In 1879, Walcott joined the US Geological Survey and rose to become its director in 1894. He worked especially on the Cambrian layer in locations throughout the United States, making numerous field trips and linking the fossils he collected to the sequence of rocks in a way that made important contributions to stratigraphy.
He married Helena Breese Stevens in 1888. They had four children between 1889 and 1896: Charles Doolittle Walcott, Sydney Stevens Walcott, Helena Breese Walcott, and Benjamin Stuart Walcott.
Walcott was elected to the National Academy of Sciences in 1896. In 1902, he met with Andrew Carnegie and became one of the founders and incorporators of the Carnegie Institution of Washington. He served in various administrative and research positions in that organization. In 1921 Walcott was awarded the inaugural Mary Clark Thompson Medal from the National Academy of Sciences.[2]

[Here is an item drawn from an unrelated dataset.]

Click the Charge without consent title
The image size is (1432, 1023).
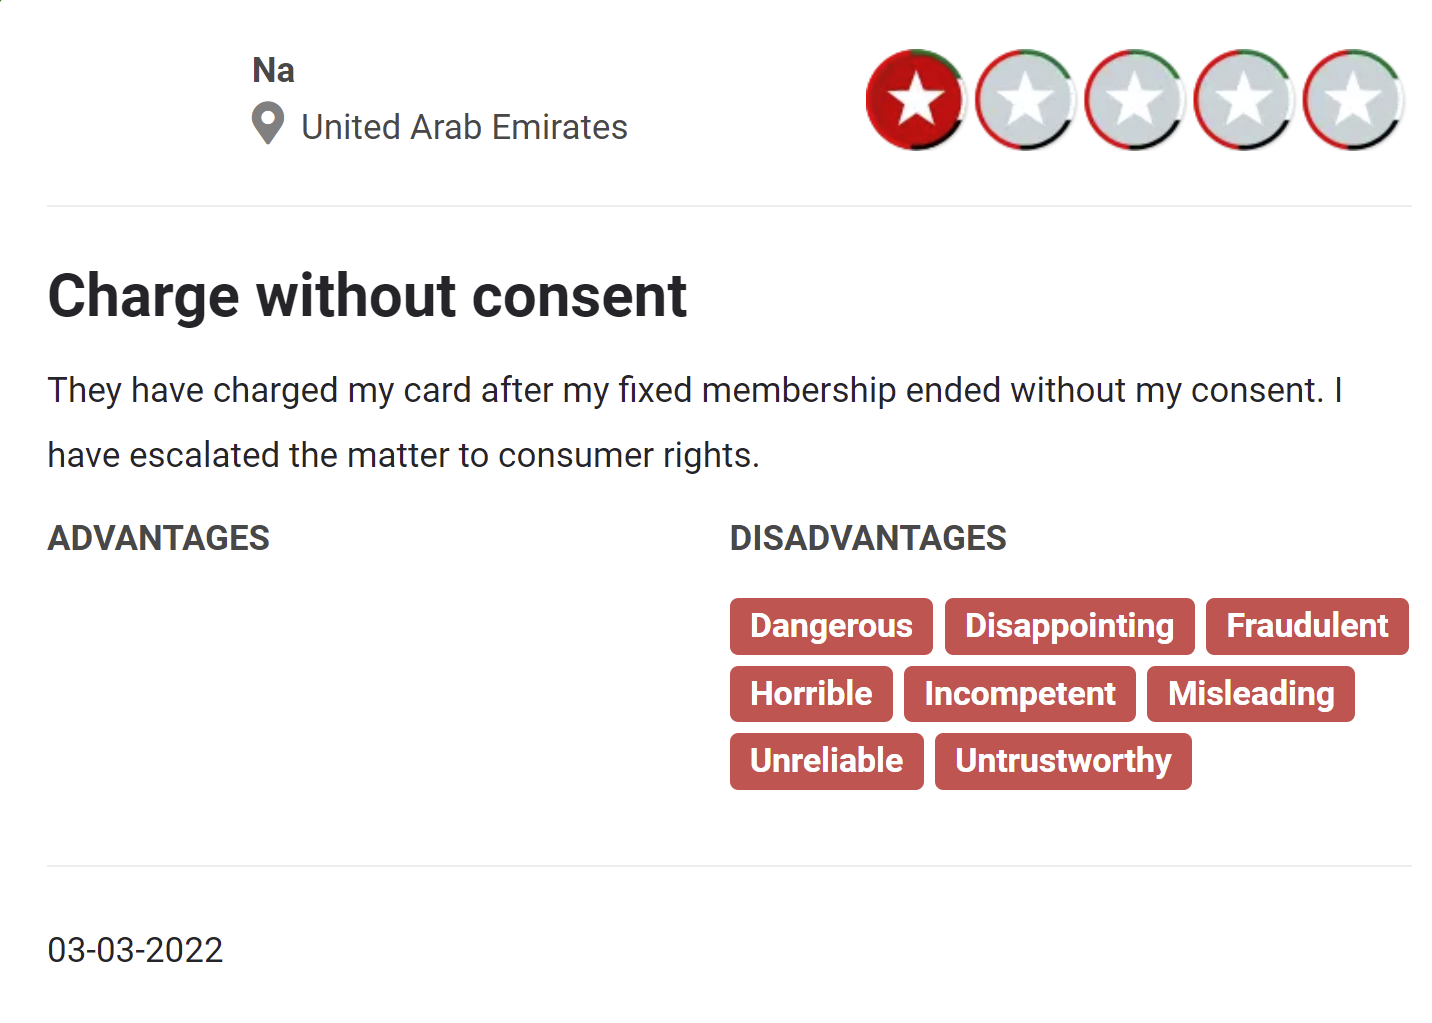tap(367, 296)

Walcott became Secretary of the Smithsonian Institution in 1907 after the death of Samuel Pierpont Langley, holding the latter post until his own death. He was succeeded by Charles Greeley Abbot. Because of Walcott's responsibilities at the Smithsonian, he resigned as director of the United States Geological Survey.[1] As part of the centennial celebration of Darwin's birth, Walcott was awarded an honorary doctorate by the University of Cambridge in 1909.[3]
He served as president of the American Association for the Advancement of Science in 1923. He was an advisor to then-president, Theodore Roosevelt.[1]

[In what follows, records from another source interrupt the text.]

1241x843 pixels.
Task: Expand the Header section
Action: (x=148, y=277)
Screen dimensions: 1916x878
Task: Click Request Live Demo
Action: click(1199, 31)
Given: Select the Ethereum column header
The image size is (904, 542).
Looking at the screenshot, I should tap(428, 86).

Walcott had an interest in the conservation movement and assisted its efforts.[1]
In 1910, the year after his discovery of Cambrian fossils in the Burgess shale, Walcott returned to the area accompanied by his sons Stuart and Sidney. Together they examined all the layers on the ridge above the point where the fossil-laden rock had been found, eventually finding the fossiliferous band. Between 1910 and 1924, Walcott returned repeatedly to collect more than 65,000 specimens from what is now known as the Walcott Quarry, named after him.
Walcott's wife Helena died in a train crash in Connecticut in 1911. In 1914, Walcott married his third wife, Mary Morris Vaux, an amateur artist and avid naturalist. She was happy to accompany him on his expeditions, as she loved studying nature. She made beautiful watercolor illustrations of wildflowers as she traveled with him in Canada.
Although Walcott spent a considerable amount of time at the Burgess Shale quarry on what became known as Fossil Ridge, he also traveled widely in other areas of the Canadian Rockies. Some of his numerous scientific publications feature spectacular panoramic photographs of the mountains taken from high passes or high on mountain slopes.
After Walcott's death in Washington, DC, his samples, photographs, and notes remained in storage until their rediscovery by a new generation of paleontologists in the late 1960s. Since then, many of his interpretations have been revised.
Walcott would be little known today if he had not been brought to attention by Stephen Jay Gould's book Wonderful Life (1989). In this book, Gould put forth his opinion that Walcott failed to see the differences among the Burgess Shale species and "shoehorned" most of these fossils into existing phyla. Many paleontologists would now take a much less negative view of Walcott's descriptions and of the theoretical perspective that shaped them.[4]
Walcott's work on Ordovician trilobites of New York also tended to be overlooked until, in the early 1990s, Rochester-based amateur paleontologist Thomas Whiteley revived Walcott's research and re-opened the Walcott-Rust quarry near Russia, New York. This localized stata has some of the best preserved Laurentian trilobites ever found, including enrolled specimens with soft body parts.
A peak on Mount Burgess in Canada was named after him. The Charles Doolittle Walcott Medal is awarded by the National Academy of Sciences every five years for outstanding work in the field of pre-Cambrian and Cambrian life and history.